La edad nos convierte en hienas implacables, depredadores sin escrúpulos que buscan continuamente presas sobre las que hincar el diente. Es un proceso que sucede poco a poco, lentamente. Nuestros cuerpos envejecen al ritmo que marcan los disgustos y mientras estas pequeñas alteraciones tienen lugar, zonas completas de nuestros cerebros se adaptan y se tornan malvadas. Ni siquiera nos damos cuenta de estas pequeñas variaciones hasta que alguien, un observador imparcial nos las señala.
Los ejemplos están ahí, a la vista de todos. Cualquiera de vosotros, si se para a pensar al menos dos momentos los podrá ver. Yo hace diez años me sentaba a hablar con bleuge y discutíamos el futuro de la programación orientada a objetos y sujetos, planteábamos hipótesis sobre el viaje en el tiempo, buscábamos algoritmos para implementar la translación instantánea de objetos y codificábamos pensamientos en lenguaje Pascal, pensamientos que daban lugar a soberbios algoritmos tan bellos como vacuos, que también la belleza es algo fútil e inane en el universo de la programación.
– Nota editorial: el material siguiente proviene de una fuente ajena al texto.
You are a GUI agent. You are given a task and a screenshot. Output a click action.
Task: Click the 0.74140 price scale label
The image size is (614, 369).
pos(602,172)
En aquellos años nuestros cerebros estaban recién formados y únicamente sufrían los alienantes embates que nos prodigaban un atajo de inútiles y chupa papeles también conocidos como profesores universitarios, muchos de los cuales aún continúan agarrados a sus sillas, en sus plazas ad eternum, sin aportar absolutamente nada en el supuestamente creativo y enriquecedor entorno universitario, un lugar en el que en otros países mora lo mejor de la sociedad.
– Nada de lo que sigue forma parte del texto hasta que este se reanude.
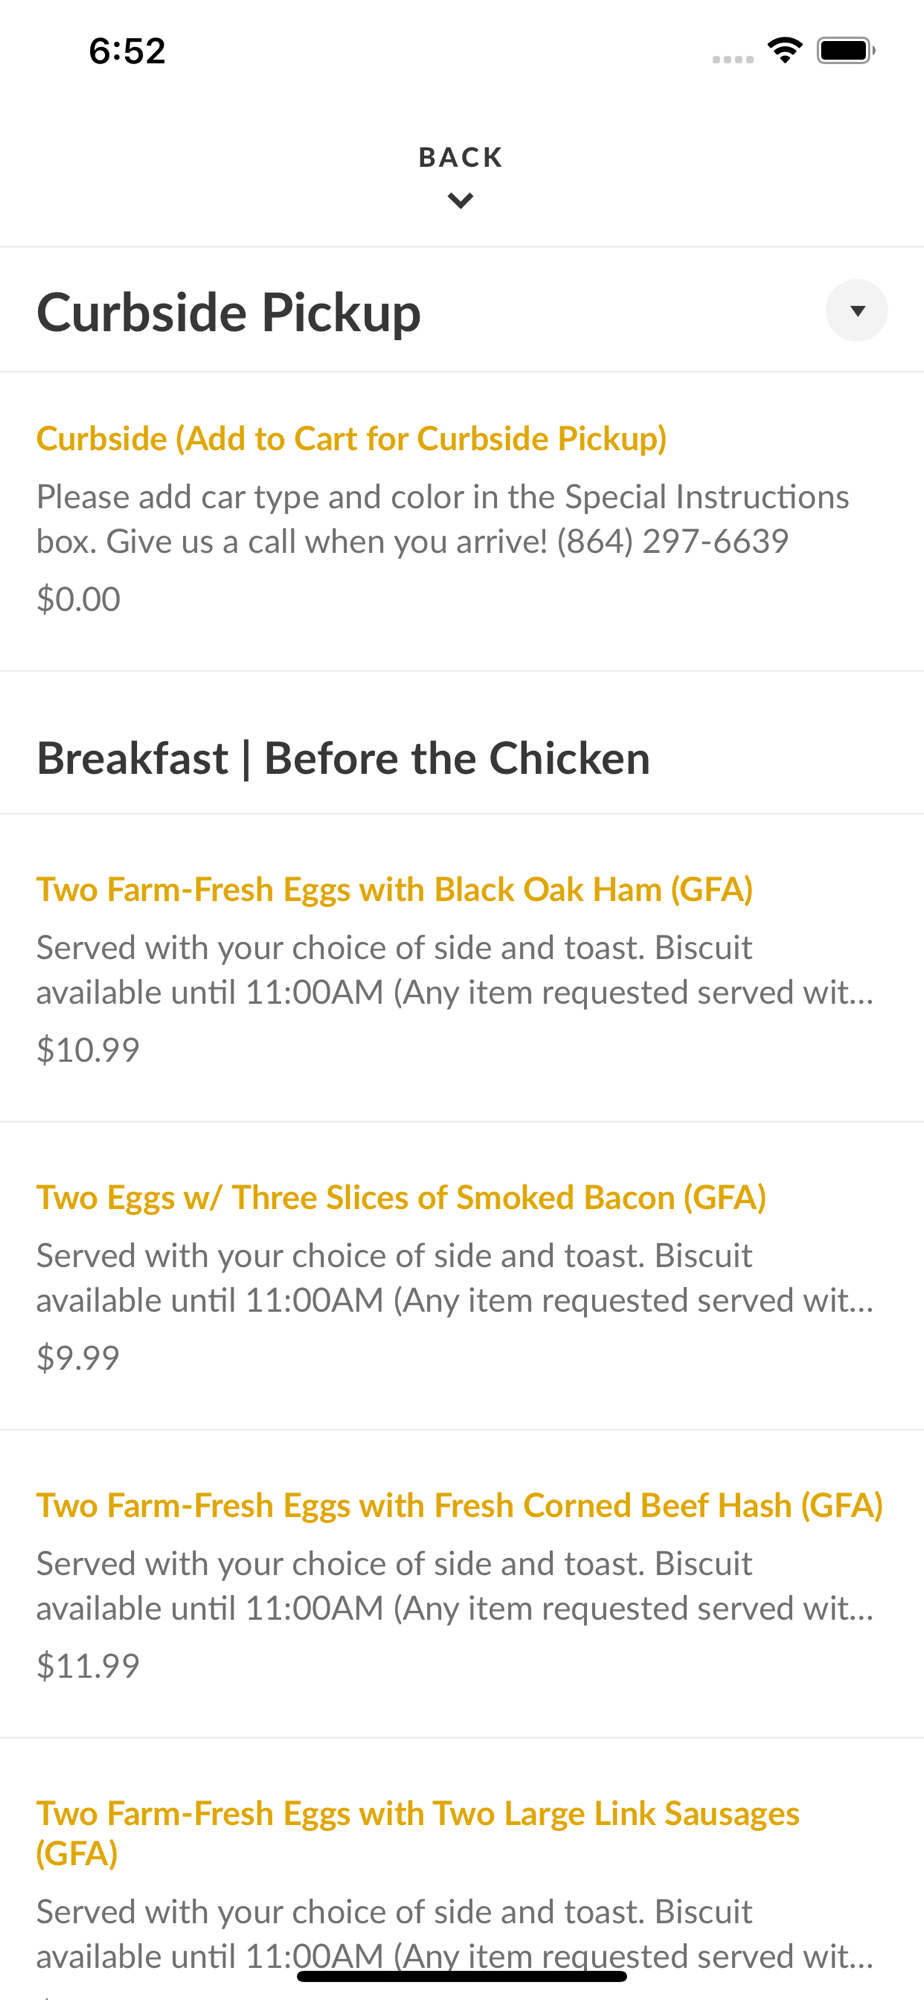Screen dimensions: 924x2000
Task: Tap Breakfast | Before the Chicken section header
Action: (343, 758)
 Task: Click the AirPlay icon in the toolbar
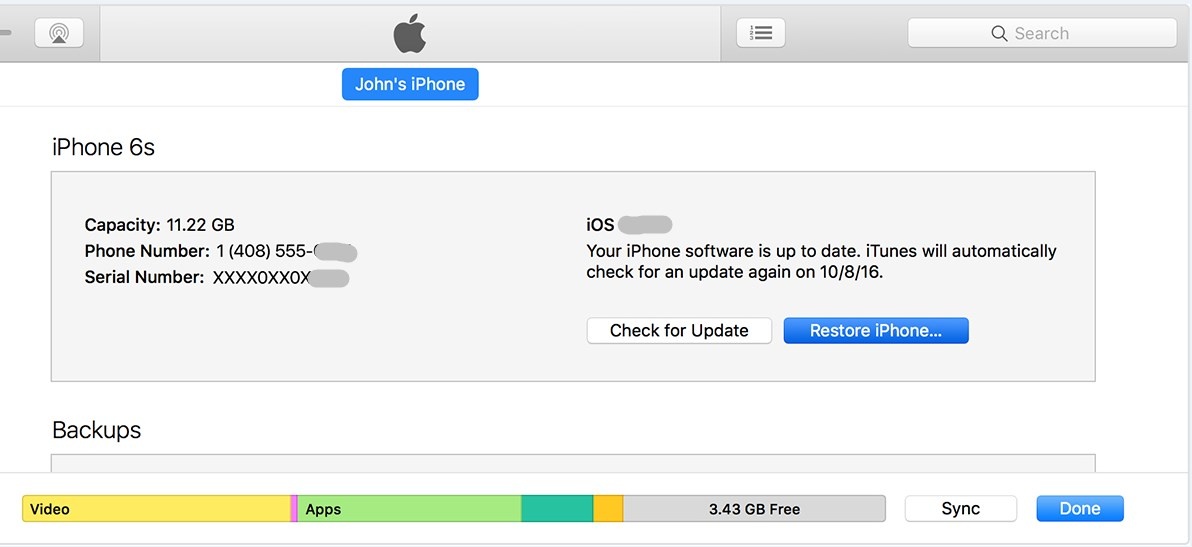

Sabiendo entonces como ahora que somos lobos y conscientes de nuestra superioridad (o inferioridad), pasábamos tardes en los laboratorios escuchando las líneas argumentales de los frikis de turno, gente que seguramente ha acabado en algún oscuro sótano programando sin volver a ver la luz del sol y aprendíamos de ellos. Lo que somos ahora se lo debemos a aquellos tiempos.
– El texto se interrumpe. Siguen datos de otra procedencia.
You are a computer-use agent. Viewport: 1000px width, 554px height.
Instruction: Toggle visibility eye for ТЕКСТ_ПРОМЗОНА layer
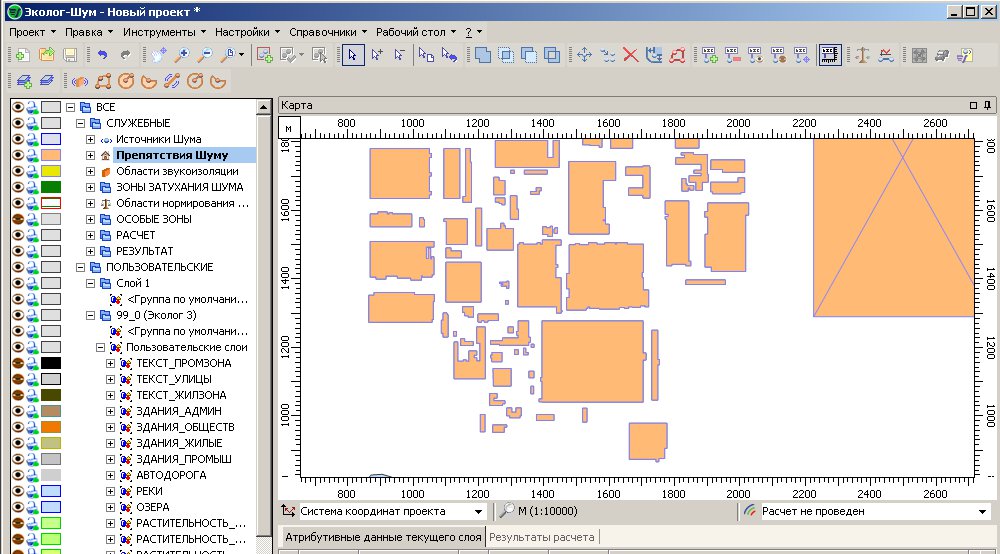tap(17, 363)
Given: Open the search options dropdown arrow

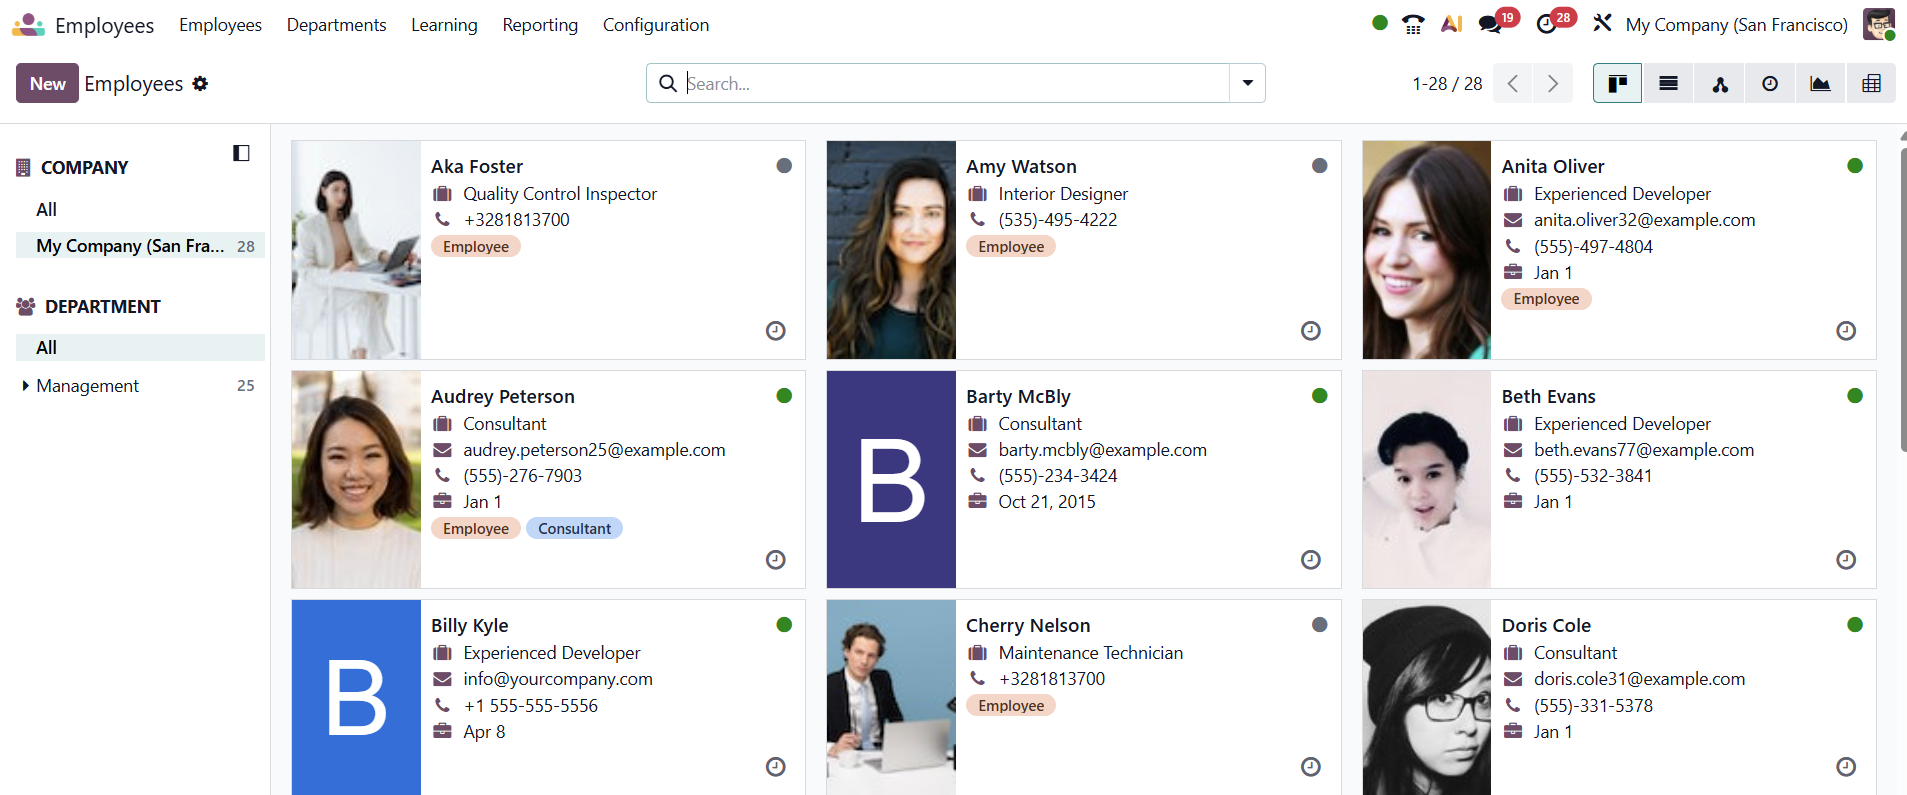Looking at the screenshot, I should point(1247,83).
Hoy en día todo es distinto. Nuestros dañados cerebros han estado sometidos a tanto estrés que han terminado por sucumbir a lo inevitable. Ahora cuando me siento con bleuge no tratamos de buscar soluciones elegantes para problemas sencillos ni de reinventar la rueda y volver a hacerla redonda. Hemos reducido el nivel de nuestras aspiraciones y lo hemos simplificado para adaptarlo a estos tiempos de decadencia. Es ahora cuando comenzamos la tertulia, en muchas ocasiones de forma virtual gracias a los programas de mensajería instantánea y despellejamos al prójimo. Ejecutamos un algoritmo que recorre secuencialmente la lista de conocidos, a los que hemos rebautizado con motes cruelmente apropiados y los criticamos con saña. Y lo peor es que nos damos cuenta de lo que estamos haciendo y en algún lugar remoto, bien adentro de nuestras almas sabemos que no está bien y que deberíamos evitar ese linchamiento de los conocidos. A pesar de este conocimiento, prevalece la satisfacción y el placer a corto plazo que obtenemos de la crítica y nos convertimos en noveleros, alcahuetes, correveidiles o lo que se tercie. Podéis llamarnos lo que queráis, pero el que esté libre de culpa que se pegue un tiro de gofio, puesto que su vida debe ser muy aburrida.
En estas antológicas conversaciones, que quizás deberíamos preservar para la posteridad, no queda títere con cabeza. A saber lo que dirá de nosotros la miasma que nos rodea, así que no vamos a ser menos. Todos esos años recibiendo formación superior, leyendo con ahínco toda la literatura que caía en nuestras manos, persiguiendo el conocimiento por la red de redes, todos esos sacrificios y alegrías tienen su culmen ahora, cuando comenzamos la tertulia y tras un micro instante de vacilación despellejamos otra vez al prójimo.